═════ Passage shown ═════

After his retirement from the Army in 1967, Zierdt remained very active in the Huntsville, Alabama, community, spearheading efforts to establish the University of Alabama in Huntsville. He also proposed that the Army and NASA combine forces to establish a museum to commemorate the history of missile and space systems. This concept became the U.S. Space and Rocket Center.

Sarah W. Clements

Sarah W. "Sally" Clements was the Assistant Chief of the Office of Project Management at AMC for eleven years (1964 to 1975). Lt. Gen. George Sammet Jr. summed up the important influence that Clements had during her tenure at AMC, "General Besson was the first father of Army Project Managers (PMs)… at that time every PM reported directly to him, everyone… if he was the father, Sally Clements was the mother. And so they all kind of ran to Sally since the PMs all (knew) that Sally had General Besson's ear. I was a Colonel, on the (Department of the Army) staff and I, too, went to Sally. I, too, said, 'Ma'am.' She was number two in the Command around Washington as far as the PMs were concerned."

═════ Supplied material ═════

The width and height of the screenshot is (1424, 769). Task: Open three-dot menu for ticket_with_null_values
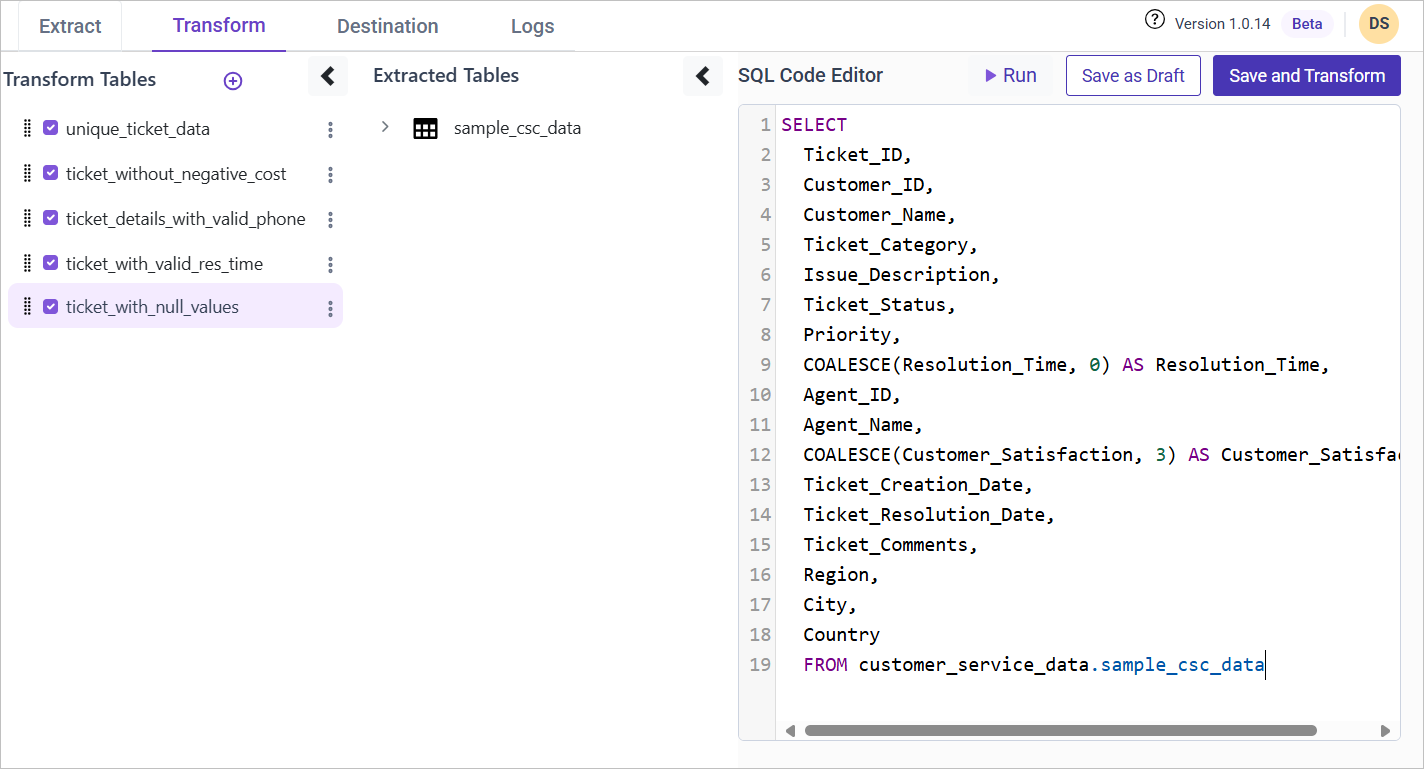pyautogui.click(x=330, y=309)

═════

# Short exercise:
Carry the passage about Zierdt and Clements forward, starting right after its last sentence. The material that comes after the passage about Zierdt and Clements is separate from it.

# Response below:
In 1975, as Assistant Deputy for Materiel Acquisition in the Office of the Assistant Secretary of the Army (Installations and Logistics), Clements became the first female career civilian super grade in the Army. She capped a career of unparalleled government service by serving as the Deputy for Materiel Acquisition Management, Office of the Assistant Secretary of the Army, a position from which she retired in 1981.